I devoured this book on my flight home to SF from ATL. I laughed, I cried, truthfully. The rawness of her father’s death stung me; as Anna arrives hours late to the hospital and finds her dad died while she was flying there, she feels a rustling and says her goodbyes to her father’s spirit. As for laughing, I admit to being unable to control my outbursts, meaning people around me thought I found Pirates of the Carribean (our inflight movie) hilarious in all the wrong places. Tiny wooden hand? I’m laughing now as I remember this section.
I stumbled onto pamie.com last year and spent a day reading through the archives, doubled over with laughter. I’d never written a fan email to a website prior to pamie, and she responded kindly, just like the book. After joining her mailinglist, I found myself driving 6 hours south to LA to see her play “Call Us Crazy: The Anne Heche Monologues”. It was worth the drive and fighting LA traffic.

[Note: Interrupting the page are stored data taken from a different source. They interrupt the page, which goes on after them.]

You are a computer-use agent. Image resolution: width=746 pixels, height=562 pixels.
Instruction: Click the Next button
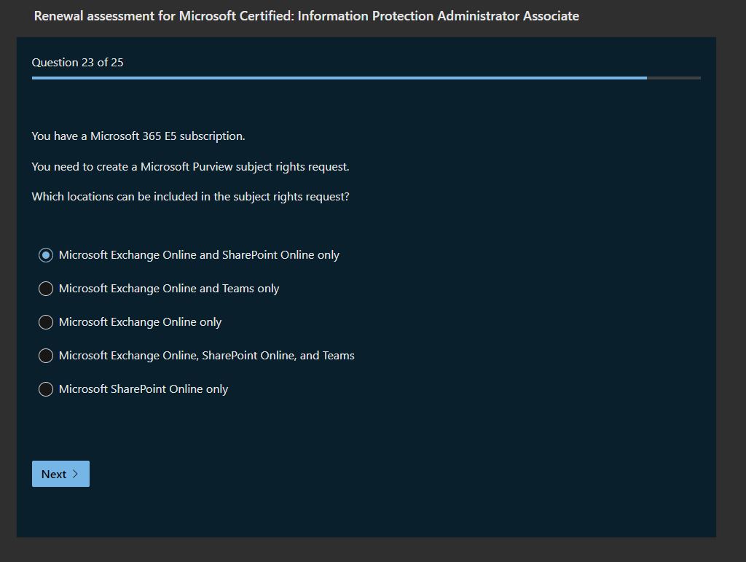coord(60,474)
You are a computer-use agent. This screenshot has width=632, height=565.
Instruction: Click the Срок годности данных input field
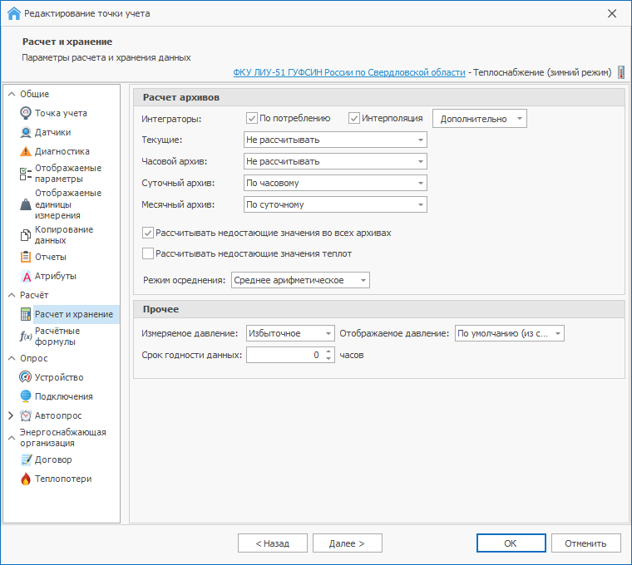click(x=283, y=356)
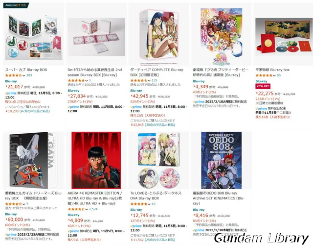This screenshot has width=313, height=245.
Task: Open the AKIRA 4K REMASTER cover image
Action: click(x=96, y=160)
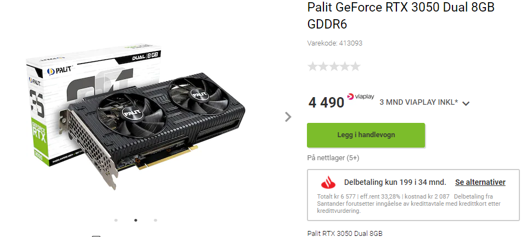Click the Legg i handlevogn button

[366, 135]
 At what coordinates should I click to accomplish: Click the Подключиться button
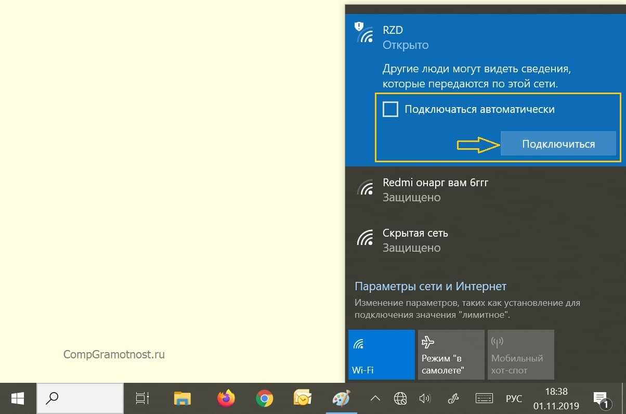pos(558,144)
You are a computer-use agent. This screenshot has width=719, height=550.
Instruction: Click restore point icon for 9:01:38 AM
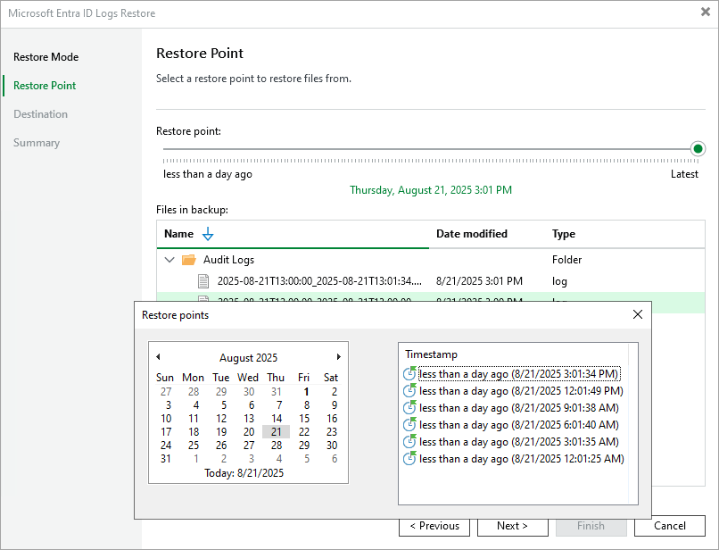410,408
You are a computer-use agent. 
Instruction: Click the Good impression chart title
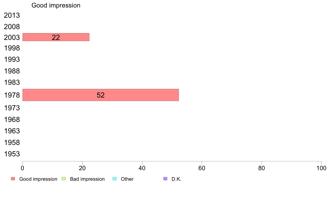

Quick summary: a troupe of actors re-enacting Anne Heche’s autobiographical “Call Me Crazy”.
Scott Thompson was slated to guest star in the Valentine’s Day show, but had to cancel at the last minute after Touched by an Angel picked him up for two shows. Instead, we were treated to Edie McClurg (Mrs. Poole of Valerie, or Mrs. Beeker of 7th heaven fame). Thirteen other actors rounded out the cast. Each performed her reading of Call Us Crazy in a unique way, be it belting out a song about Mexican Lady Hands (Anne’s topless Fresno ecstacy trip was alleviated by a Mexican lady who took her in) or simply reading out the Table of Contents with special emphasis (“Love SLASH Other things”). Anne certainly set herself up for mockery with this book. I need to read it again to freshen my mind to the enormity of the humor. I think when I first read it I skimmed most to plow through the inanity. Pamie took the humor and made it bloom onstage. Bravo, Pamie!
After finishing WGAW, I took out a pen and dropped some words of my own on paper for the first time in ages. I’m dying to post the tiny wooden hand story in our reprints section, but gotta ask Pamie’s permission first. Overall, I loved the book; not great literature, but a worthy addition to any library.